Les quatre morceaux en bonus sont illustrés de clichés pris lors de l'enregistrement.
En premier, "If We Run" de Chris Eckman est un morceau assez calme, presque triste, nostalgique. Il aurait pu figurer dans l'album.
"Ain't No Grave" est un gospel bien rythmé attribué à Claude Ely chanté par Hugo Race. Clairement ce morceau un peu trop long flirtant avec le metal n'avait pas sa place sur l'album, mais en bonus c'est pas mal. C'est un peu comme un défouloir. Je préfère les versions de Tom Jones, pour sa putain de voix, et surtout la version crépusculaire de Johnny Cash, même si celle de Claude Ely est déjà pas mal du tout et a inspiré quelques morceaux du rock'n'roll 50's.
Composé par Chris Brokaw, "Bogolon Blue" est un court morceau expérimental avec une guitare et un balafon. En bonus c'est intéressant.
Pour finir, "The Angel's Message To Me" du révérend Gary Davis, légende du blues et du gospel, plus une jam qu'autre chose, mais ça illustre la première rencontre en 2008 de Dirtmusic avec les musiciens locaux.
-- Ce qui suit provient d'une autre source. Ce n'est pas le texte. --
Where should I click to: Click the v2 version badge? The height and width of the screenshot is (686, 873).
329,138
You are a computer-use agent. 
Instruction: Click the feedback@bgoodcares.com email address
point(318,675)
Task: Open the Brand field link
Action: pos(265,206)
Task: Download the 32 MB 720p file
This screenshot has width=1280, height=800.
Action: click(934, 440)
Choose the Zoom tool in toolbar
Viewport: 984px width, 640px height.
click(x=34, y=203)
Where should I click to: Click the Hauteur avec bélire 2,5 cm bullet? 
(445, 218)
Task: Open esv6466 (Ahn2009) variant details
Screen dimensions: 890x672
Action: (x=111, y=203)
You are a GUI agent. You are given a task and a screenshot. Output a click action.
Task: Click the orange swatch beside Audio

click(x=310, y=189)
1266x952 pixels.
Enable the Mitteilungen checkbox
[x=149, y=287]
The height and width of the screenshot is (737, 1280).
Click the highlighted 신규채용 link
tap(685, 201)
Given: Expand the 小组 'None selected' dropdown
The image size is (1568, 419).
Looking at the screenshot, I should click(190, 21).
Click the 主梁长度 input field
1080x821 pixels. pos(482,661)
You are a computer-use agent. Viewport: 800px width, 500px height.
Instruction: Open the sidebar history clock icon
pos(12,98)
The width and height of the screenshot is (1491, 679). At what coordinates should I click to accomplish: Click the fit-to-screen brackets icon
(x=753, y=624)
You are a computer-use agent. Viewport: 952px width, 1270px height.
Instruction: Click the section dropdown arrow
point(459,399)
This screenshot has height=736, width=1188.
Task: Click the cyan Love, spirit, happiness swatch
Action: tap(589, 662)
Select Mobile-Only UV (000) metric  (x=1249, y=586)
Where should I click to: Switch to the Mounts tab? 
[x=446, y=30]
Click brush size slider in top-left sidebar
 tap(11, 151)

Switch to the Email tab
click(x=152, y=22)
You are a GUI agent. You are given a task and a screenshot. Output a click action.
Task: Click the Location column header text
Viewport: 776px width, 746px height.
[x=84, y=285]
Difficilement trouvables, et c'est bien dommage, parce que vendus uniquement lors des concerts, il existe un disque des premières sessions de 2008 pendant le festival du Désert, et un autre, enregistré lors d'un concert à Vienne en 2010.
Après cet album, Chris Eckman produira les trois premiers, hautement recommandables, albums de Tamikrest sur Glitterhouse puis Glitterbeat Records.